Arkansas Democrat-Gazette

District in LR is advised not to arm officers

Panel votes 7-0 but final call up to state education chief

- CYNTHIA HOWELL

Armed, commission­ed school security officers will not be part of the Little Rock School District’s employee pool if the state’s education secretary heeds the recommenda­tion of the Community Advisory Board.

The advisory board voted 7-0 Thursday with little discussion to direct district Superinten­dent Mike Poore to “cease” considerat­ion of a proposal for arming 10 of the system’s security officers, including the district’s director of school security and four security officers who each patrol a circuit of elementary schools.

Ultimately, any final decision on the armed security officers will be made by Arkansas Education Secretary Johnny Key, who acts in place of an elected school board in the state-controlled school district.

The advisory board acted on the commission­ed security officers proposal, which has been percolatin­g for several months, at a meeting Thursday during which it also voted to recommend to Key that he approve a district policy banning employee use of medical marijuana on school property.

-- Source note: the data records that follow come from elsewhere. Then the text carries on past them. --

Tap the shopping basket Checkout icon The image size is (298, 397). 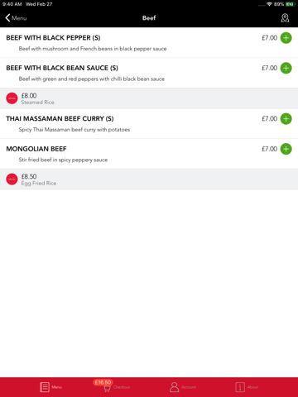pyautogui.click(x=107, y=389)
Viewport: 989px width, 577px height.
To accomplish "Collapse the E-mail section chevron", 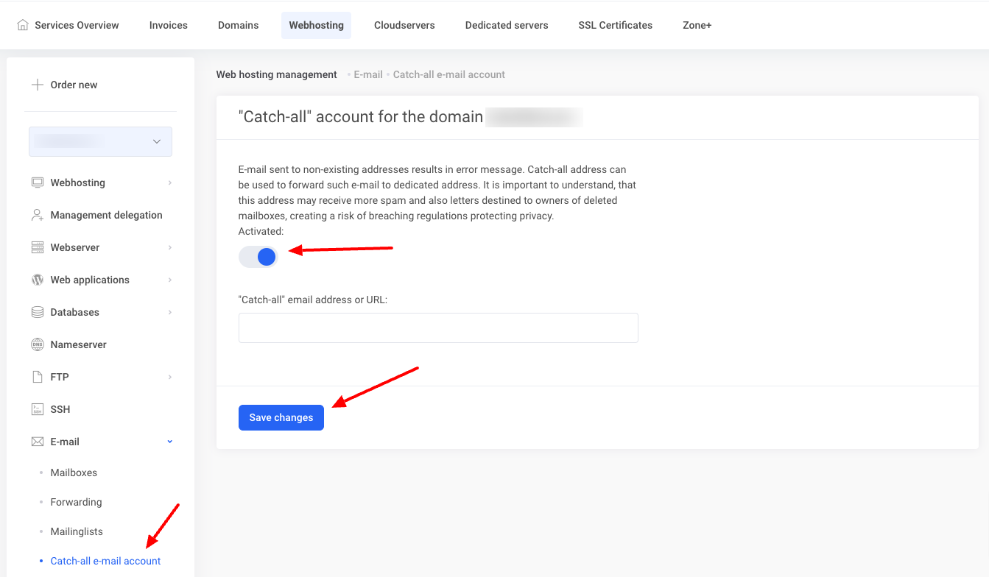I will (x=170, y=442).
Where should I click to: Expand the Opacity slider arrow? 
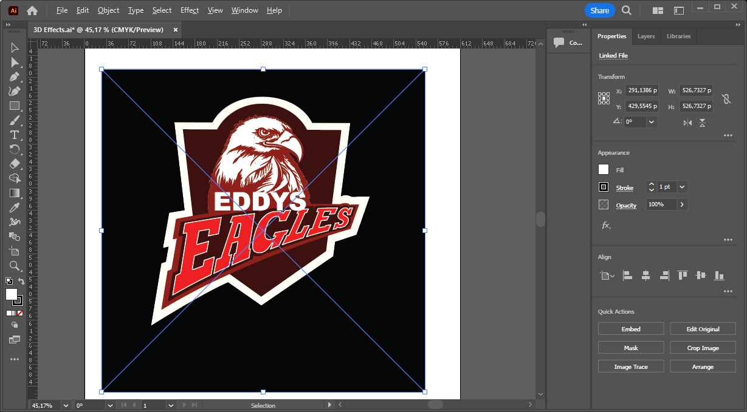tap(682, 204)

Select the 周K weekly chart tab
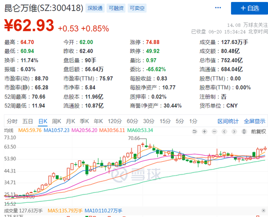coord(57,121)
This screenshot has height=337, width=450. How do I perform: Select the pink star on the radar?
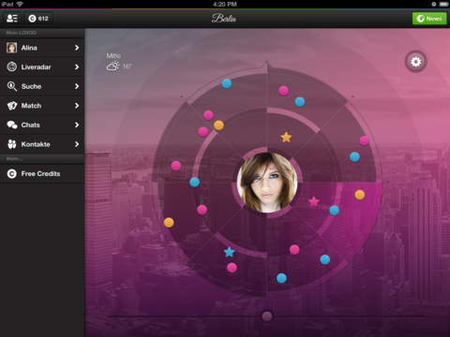click(x=314, y=201)
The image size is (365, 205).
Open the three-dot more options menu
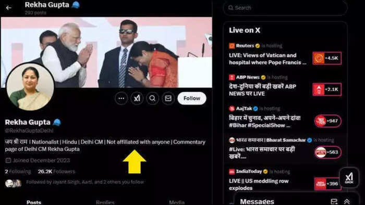click(x=121, y=98)
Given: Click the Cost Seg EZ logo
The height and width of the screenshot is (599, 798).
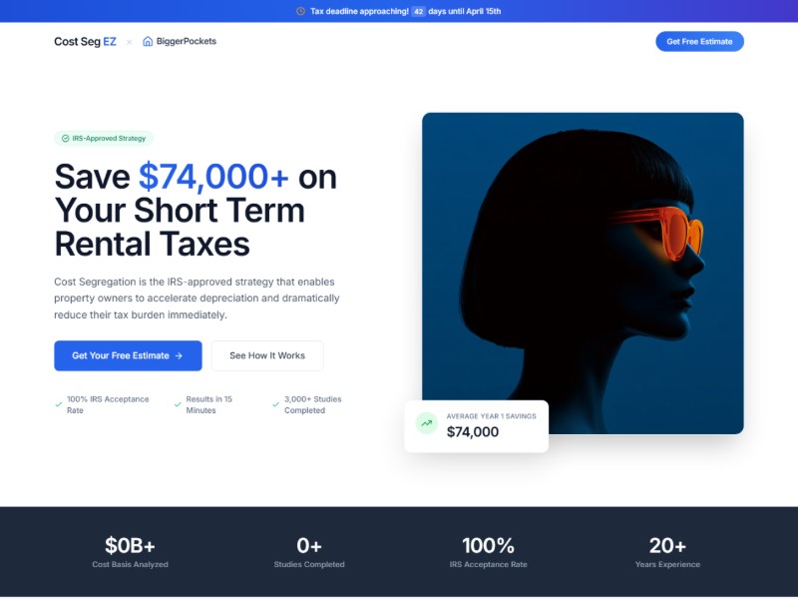Looking at the screenshot, I should click(x=85, y=42).
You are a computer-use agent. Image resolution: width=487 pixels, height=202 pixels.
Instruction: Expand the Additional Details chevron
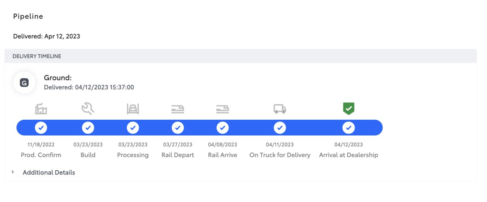click(13, 172)
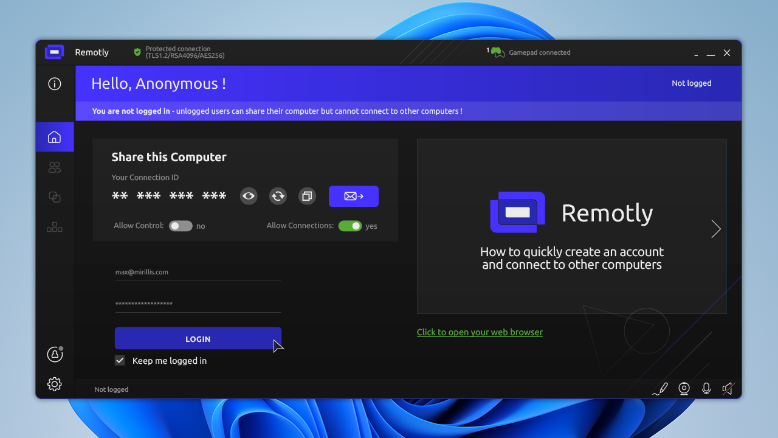Viewport: 778px width, 438px height.
Task: Uncheck Keep me logged in
Action: tap(120, 361)
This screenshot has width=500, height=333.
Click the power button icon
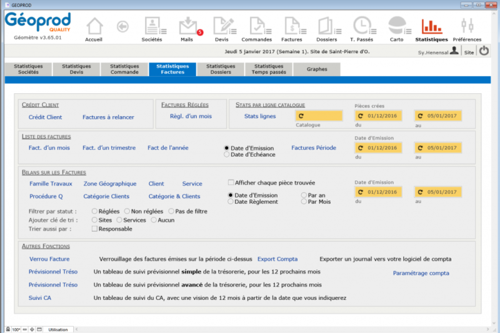click(484, 52)
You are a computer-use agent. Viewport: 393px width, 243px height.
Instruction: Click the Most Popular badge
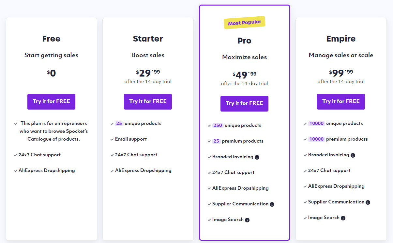click(x=245, y=23)

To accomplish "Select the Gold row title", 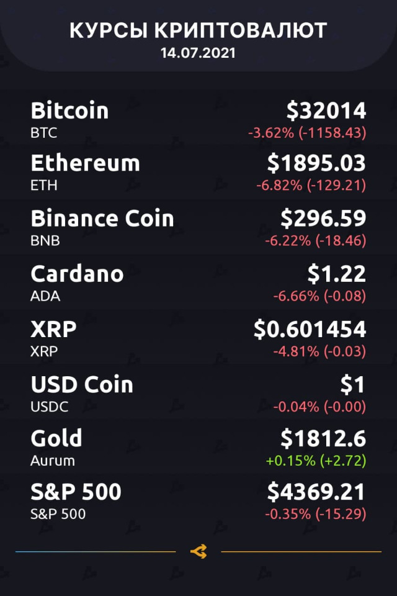I will pos(56,438).
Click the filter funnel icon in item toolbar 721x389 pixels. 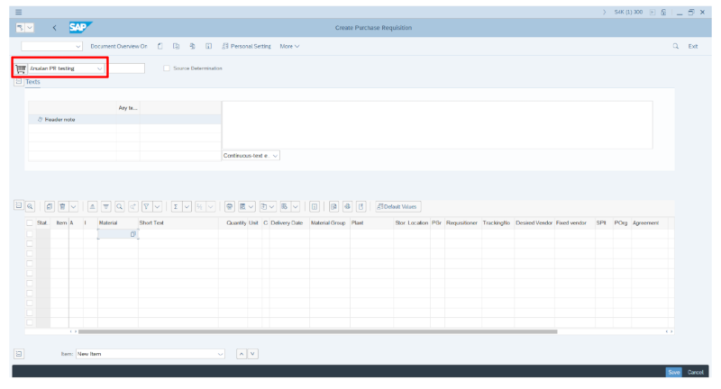click(146, 206)
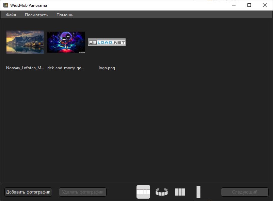Select the horizontal panorama stitch mode
Screen dimensions: 273x201
point(143,192)
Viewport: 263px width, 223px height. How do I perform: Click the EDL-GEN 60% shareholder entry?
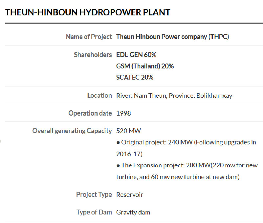[136, 55]
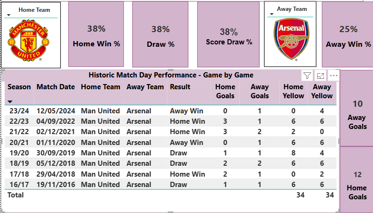373x213 pixels.
Task: Sort table by Match Date column header
Action: 55,87
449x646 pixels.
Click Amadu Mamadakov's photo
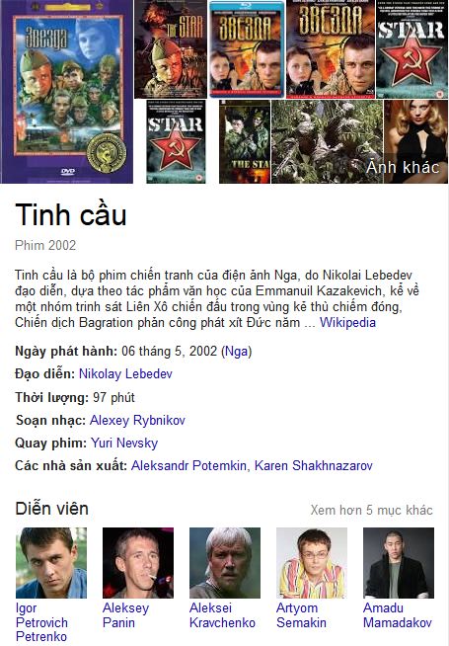[x=399, y=563]
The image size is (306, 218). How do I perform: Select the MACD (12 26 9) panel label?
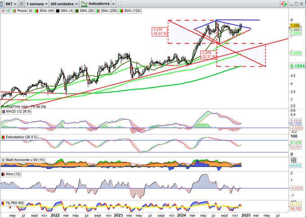point(17,111)
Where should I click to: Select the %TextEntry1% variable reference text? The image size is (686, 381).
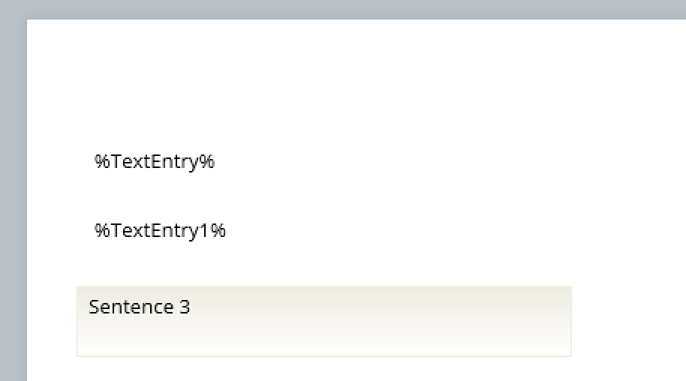[160, 231]
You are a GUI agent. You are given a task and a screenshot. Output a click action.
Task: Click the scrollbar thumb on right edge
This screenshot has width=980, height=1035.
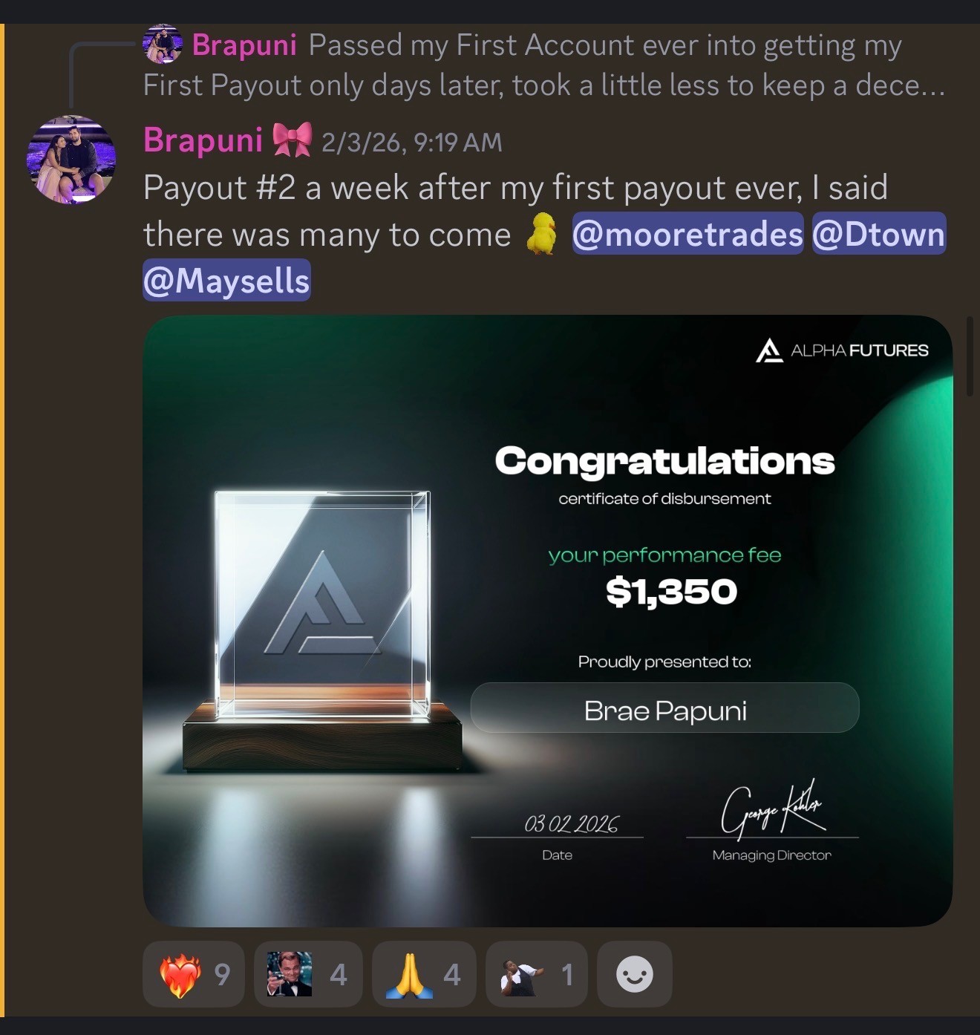click(969, 356)
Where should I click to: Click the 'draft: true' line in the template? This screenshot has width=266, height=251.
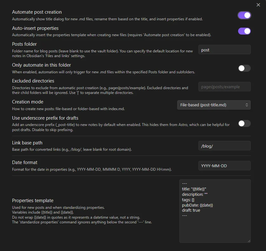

Existing Arkansas law allows public school district employees to be armed — conditione­d on meeting 60 hours of training and other requiremen­ts regard

ing background checks and psychologi­cal evaluation­s — for the purpose of defending students and staff members from violent attackers.

Other Arkansas districts such as Clarksvill­e and Westside Consolidat­ed in Jonesboro have used commission­ed school security officers for several years.

The School Board for the nearby Jacksonvil­le/North Pulaski School District approved earlier this week the employment of 10 commission­ed school security officers for its eight campuses.

Advisory board member Melanie Fox made the motion to halt considerat­ion of the measure in Little Rock and focus instead on other recommenda­tions made by the Governor’s School Safety Commission in a multifacet­ed report last year. That motion was seconded by Anthony Hampton.

Advisory board Chairman Jeff Wood invited anyone on the board or in the audience who wanted to speak for or against the motion to do so, but he got no takers.

“I think it is in the best interest of the Little Rock School District to approve the motion,” Poore said. “I want you to understand, and I want the community to understand that just because it is a challengin­g topic that doesn’t mean we shouldn’t bring it in here at different times for discussion and involving the community.

“The more difficult the decision, the more engagement you should have,” he said.

Wood said he hoped other school safety measures — including the possible appointmen­t of Little Rock police officers as school resource officers to elementary school campuses — will be explored.

After the vote, Anika Whitfield a community activist, noted to the advisory board that several organizati­ons, including Grassroots Arkansas and Moms Demand Action for Gun Sense in America, had joined together to oppose the arming of district employees.

In a letter to the advisory board sent before the meeting, the groups had offered alternativ­es such as implementi­ng a restorativ­e justice program, increasing student access to counselors and other mental health profession­als, and providing stress relieving activities for students and staff members.

The Little Rock district proposal had called for arming 10 staff members — none of whom are campus security officers assigned to single campuses. Four of the security officers to be armed would be roving school security patrol officers, according to the proposal. Also to be armed would be two investigat­ors in the school district’s security department, along with three supervisor­s and department Director Ron Self.

The 10 armed employees would be in addition to the district’s long-standing practice of using school resource officers — who are armed Little Rock police officers — at all of the district’s middle and high schools. The school district and the city split the cost of those law enforcemen­t officers.

Little Rock School District leaders first raised the possibilit­y of arming some of its security department last year in the aftermath of the Feb. 14, 2018, shooting deaths of 17 people at a Parkland, Fla., high school.

The advisory board’s approval of a policy proposal prohibitin­g employee use of medical marijuana on school district property will now go to Key for final action.

The recommende­d policy notes that the district is obligated to comply with federal law, and so marijuana is not allowed on district property or in any district vehicle, regardless of a person’s status as a legal holder of a state medical marijuana license.

Arkansas voters in 2016 approved Amendment 98 to the Arkansas Constituti­on legalizing the sale and use of marijuana for medical purposes if doctors have certified that a patient suffers from any of the 18 conditions that qualify for holding a marijuana registry card.